▶ [Your instructions]
Reproduce the items below word for word, starting at the line that contains "Given: Collapse the" and ending at the line that contains "Looking at the screenshot, I should point(658,333).", with both of those lines included.

▶ [Listing]
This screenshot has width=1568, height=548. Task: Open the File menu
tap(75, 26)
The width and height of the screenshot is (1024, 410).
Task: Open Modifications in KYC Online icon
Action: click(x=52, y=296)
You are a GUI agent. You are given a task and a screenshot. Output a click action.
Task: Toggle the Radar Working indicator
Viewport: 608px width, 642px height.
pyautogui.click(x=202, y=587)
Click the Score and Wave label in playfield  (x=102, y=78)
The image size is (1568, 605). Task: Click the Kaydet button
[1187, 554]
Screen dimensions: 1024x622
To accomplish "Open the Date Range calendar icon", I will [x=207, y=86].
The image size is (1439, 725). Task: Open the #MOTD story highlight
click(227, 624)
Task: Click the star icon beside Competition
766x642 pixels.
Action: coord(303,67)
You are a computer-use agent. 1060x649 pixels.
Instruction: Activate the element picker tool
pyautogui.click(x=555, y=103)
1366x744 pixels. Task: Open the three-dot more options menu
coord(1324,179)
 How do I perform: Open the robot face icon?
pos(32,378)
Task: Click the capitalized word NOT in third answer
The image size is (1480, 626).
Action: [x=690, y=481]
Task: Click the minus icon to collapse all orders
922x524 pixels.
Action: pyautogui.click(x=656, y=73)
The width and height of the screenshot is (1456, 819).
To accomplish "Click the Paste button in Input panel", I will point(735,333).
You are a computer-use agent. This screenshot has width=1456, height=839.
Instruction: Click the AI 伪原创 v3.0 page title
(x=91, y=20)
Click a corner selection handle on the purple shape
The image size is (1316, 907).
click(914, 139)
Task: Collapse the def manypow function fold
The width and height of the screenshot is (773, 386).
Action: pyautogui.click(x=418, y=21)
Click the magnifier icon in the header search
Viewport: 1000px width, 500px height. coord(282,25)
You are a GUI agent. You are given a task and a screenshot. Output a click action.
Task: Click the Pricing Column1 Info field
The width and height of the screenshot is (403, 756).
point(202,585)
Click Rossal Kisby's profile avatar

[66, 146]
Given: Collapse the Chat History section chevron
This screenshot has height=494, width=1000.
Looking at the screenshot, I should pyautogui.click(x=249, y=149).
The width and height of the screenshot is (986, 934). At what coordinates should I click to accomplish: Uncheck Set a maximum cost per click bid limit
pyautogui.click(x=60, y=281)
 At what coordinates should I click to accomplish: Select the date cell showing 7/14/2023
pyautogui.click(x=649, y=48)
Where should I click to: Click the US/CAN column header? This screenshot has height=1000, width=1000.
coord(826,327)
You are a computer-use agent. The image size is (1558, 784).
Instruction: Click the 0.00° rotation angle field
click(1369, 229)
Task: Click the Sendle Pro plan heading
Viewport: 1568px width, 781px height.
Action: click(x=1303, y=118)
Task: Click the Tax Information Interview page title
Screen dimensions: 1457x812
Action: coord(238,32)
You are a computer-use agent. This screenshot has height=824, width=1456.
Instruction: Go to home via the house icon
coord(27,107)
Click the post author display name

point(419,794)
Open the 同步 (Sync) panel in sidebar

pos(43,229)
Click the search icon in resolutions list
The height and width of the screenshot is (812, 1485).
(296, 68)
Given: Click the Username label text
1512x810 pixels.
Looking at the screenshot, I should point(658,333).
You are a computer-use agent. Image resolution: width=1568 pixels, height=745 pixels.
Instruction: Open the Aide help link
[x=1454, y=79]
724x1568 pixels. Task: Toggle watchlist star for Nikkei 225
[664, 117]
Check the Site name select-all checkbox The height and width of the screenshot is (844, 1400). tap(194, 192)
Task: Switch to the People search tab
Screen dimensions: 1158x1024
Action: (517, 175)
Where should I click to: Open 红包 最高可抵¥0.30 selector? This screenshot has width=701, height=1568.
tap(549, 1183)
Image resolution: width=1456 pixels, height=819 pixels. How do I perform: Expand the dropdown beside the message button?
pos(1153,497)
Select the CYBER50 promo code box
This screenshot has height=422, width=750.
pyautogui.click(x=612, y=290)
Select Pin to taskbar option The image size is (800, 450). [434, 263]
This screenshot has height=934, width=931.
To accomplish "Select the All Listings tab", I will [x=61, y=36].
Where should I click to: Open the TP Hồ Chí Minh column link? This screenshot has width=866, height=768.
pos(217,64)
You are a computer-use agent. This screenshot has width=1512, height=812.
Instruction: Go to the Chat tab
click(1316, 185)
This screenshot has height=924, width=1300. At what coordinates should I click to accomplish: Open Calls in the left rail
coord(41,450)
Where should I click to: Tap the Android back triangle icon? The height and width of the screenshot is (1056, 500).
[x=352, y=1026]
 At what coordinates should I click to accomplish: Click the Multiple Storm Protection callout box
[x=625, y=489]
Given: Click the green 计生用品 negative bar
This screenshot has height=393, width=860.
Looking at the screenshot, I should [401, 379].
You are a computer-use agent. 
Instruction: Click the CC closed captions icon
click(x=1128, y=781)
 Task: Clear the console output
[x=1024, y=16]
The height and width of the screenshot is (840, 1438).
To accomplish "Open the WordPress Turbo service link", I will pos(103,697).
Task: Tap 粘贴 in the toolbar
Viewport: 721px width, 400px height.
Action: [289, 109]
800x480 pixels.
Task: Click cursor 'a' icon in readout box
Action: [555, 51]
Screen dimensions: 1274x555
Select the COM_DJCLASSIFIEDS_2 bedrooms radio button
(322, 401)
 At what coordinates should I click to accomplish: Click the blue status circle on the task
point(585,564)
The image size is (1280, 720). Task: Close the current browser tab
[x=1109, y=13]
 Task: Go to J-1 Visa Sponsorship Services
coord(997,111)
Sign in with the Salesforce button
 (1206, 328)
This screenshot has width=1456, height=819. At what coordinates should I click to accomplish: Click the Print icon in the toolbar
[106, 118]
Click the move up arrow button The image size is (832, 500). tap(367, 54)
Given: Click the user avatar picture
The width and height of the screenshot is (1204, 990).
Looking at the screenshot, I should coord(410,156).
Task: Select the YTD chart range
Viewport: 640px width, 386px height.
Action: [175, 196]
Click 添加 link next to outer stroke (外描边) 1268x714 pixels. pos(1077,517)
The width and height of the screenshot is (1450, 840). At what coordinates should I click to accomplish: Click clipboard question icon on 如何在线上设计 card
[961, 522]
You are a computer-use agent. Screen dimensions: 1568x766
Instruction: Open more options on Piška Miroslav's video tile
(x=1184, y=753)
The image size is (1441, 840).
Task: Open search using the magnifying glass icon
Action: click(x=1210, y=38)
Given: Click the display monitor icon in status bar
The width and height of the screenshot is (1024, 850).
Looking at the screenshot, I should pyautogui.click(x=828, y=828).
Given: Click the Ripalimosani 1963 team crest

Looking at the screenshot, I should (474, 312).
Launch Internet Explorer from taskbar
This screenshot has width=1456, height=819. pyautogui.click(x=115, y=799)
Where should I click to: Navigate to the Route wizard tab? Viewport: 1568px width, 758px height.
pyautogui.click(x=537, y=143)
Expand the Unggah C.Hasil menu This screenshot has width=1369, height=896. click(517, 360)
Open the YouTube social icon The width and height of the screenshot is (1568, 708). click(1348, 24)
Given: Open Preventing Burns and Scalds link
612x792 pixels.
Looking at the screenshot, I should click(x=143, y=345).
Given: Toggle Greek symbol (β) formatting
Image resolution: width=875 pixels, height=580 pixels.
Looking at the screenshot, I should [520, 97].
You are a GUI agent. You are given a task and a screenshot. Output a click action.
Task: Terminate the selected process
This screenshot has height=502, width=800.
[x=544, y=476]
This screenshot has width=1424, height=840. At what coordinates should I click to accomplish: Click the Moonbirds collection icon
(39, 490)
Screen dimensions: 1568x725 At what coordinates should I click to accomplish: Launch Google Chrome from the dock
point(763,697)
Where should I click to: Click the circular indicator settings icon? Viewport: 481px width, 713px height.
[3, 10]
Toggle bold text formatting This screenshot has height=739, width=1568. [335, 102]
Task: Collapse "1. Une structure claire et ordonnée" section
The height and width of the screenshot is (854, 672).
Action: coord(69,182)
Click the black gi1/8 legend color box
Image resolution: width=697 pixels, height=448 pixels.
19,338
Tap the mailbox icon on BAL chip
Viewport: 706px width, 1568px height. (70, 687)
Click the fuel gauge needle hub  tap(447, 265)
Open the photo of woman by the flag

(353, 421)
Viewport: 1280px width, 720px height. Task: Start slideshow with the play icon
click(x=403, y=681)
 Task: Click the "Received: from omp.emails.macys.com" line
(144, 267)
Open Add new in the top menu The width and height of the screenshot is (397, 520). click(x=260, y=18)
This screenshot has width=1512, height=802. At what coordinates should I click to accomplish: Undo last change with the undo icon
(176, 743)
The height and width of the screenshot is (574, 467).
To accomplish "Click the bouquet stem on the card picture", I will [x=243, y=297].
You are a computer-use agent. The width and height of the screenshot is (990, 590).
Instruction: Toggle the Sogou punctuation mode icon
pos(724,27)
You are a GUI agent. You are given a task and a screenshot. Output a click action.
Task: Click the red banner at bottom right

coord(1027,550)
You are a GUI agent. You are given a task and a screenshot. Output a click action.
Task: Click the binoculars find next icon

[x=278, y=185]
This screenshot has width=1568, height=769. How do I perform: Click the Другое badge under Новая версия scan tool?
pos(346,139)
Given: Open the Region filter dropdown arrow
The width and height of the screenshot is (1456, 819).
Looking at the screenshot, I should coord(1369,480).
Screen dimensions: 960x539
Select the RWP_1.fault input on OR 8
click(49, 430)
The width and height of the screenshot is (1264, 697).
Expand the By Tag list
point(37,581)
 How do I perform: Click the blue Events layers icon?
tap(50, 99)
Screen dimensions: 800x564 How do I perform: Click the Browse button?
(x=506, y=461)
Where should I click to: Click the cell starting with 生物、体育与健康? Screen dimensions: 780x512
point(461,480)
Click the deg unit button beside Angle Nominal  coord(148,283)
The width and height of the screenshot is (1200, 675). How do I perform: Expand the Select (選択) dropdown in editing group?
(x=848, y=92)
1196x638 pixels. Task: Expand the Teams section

▶ [Task response]
Given: Collapse the Chat History section chevron
This screenshot has height=494, width=1000.
Looking at the screenshot, I should pyautogui.click(x=249, y=149).
The width and height of the screenshot is (986, 934). At what coordinates should I click to accomplish: Uncheck Set a maximum cost per click bid limit
pyautogui.click(x=60, y=281)
 At what coordinates should I click to accomplish: Select the date cell showing 7/14/2023
pyautogui.click(x=649, y=48)
Where should I click to: Click the US/CAN column header? This screenshot has height=1000, width=1000.
coord(826,327)
You are a computer-use agent. The image size is (1558, 784).
Instruction: Click the 0.00° rotation angle field
click(1369, 229)
Task: Click the Sendle Pro plan heading
Viewport: 1568px width, 781px height.
Action: click(x=1303, y=118)
Task: Click the Tax Information Interview page title
Screen dimensions: 1457x812
Action: coord(238,32)
You are a computer-use agent. This screenshot has height=824, width=1456.
Instruction: Go to home via the house icon
coord(27,107)
Click the post author display name

point(419,794)
Open the 同步 (Sync) panel in sidebar

pos(43,229)
Click the search icon in resolutions list
The height and width of the screenshot is (812, 1485).
(296, 68)
Given: Click the Username label text
1512x810 pixels.
Looking at the screenshot, I should point(658,333).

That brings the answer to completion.